■ EXERCISE REQUIREMENTS:
Reproduce word for word the passage on Irish American organized crime, everything from "Paddy Whacked Page" down to "not the politicians.".
### EXTRACT
Paddy Whacked Page 2
Despite wars, sporadic corruption scandals, changing political administrations, and the exigencies of the American economy, this remained the model for organized crime in the United States until the years of Prohibition, which changed everything. Prohibition provided something the underworld never had before—a single, dominating racket that was so profitable that it tipped the balance of power. With the establishment of illegal booze as an unprecedented source of profit and influence, the gangsters were now calling the shots, not the politicians.
For Irish American mobsters and their fellow travelers, Prohibition represented the “glory years,” a time of social ascendancy and high profits in which the gangster became a kind of cultural archetype. New York and Chicago evolved into the central domains of a vast, interconnected underworld that included not only mobsters and bootleggers, but also politicians, judges, lawyers, ward bosses, speakeasy operators, financiers, corporate overseers, police precinct captains, cops on the beat, and corrupt federal agents who made it all possible. In many ways, the era was the culmination of a way of doing business that had begun seventy years earlier with the first wave of desperate, destitute refugees from “Paddy’s green shamrock shores.”
Things began to change with the end of Prohibition in 1933, and the Irish Mob took an even greater hit during the years of the New Deal. A number of prominent practitioner’s of Machine politics were prosecuted or forced from office via corruption scandals. Political reforms were enacted that brought about an end to the long era of the Machine.
In the years following World War II, the Irish American gangster scattered far and wide. Many were absorbed into the labor movement, either as strikebreakers hired by corporations, or as tough guys and facilitators connected with trade unions, most notably the International Longshoremen’s Association (ILA) and the International Brotherhood of Teamsters. Some Irish American gangsters became notorious hitmen for hire who carried out murder contracts either for forces in the labor movement or for the Mob, also known as the Syndicate or the Outfit, which was a consortium of multiethnic mobsters. The Italian Mafia—a faction within the Mob that gained such a grandiose level of cultural notoriety in the later decades of the twentieth century that it came to represent the Mob itself—frequently employed Irish gunmen, particularly if the intended target of a hit was an Irishman.
######
### GIVEN MATERIAL
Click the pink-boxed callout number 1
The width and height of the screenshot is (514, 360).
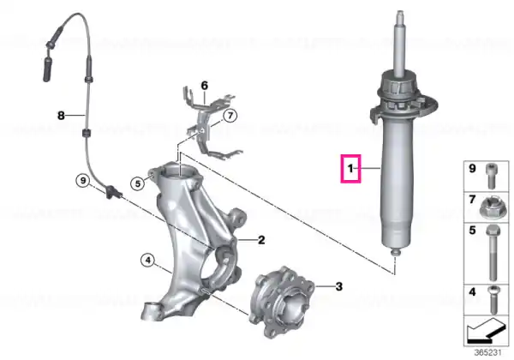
######
■ COMPLETED TASK:
Paddy Whacked Page 2
Despite wars, sporadic corruption scandals, changing political administrations, and the exigencies of the American economy, this remained the model for organized crime in the United States until the years of Prohibition, which changed everything. Prohibition provided something the underworld never had before—a single, dominating racket that was so profitable that it tipped the balance of power. With the establishment of illegal booze as an unprecedented source of profit and influence, the gangsters were now calling the shots, not the politicians.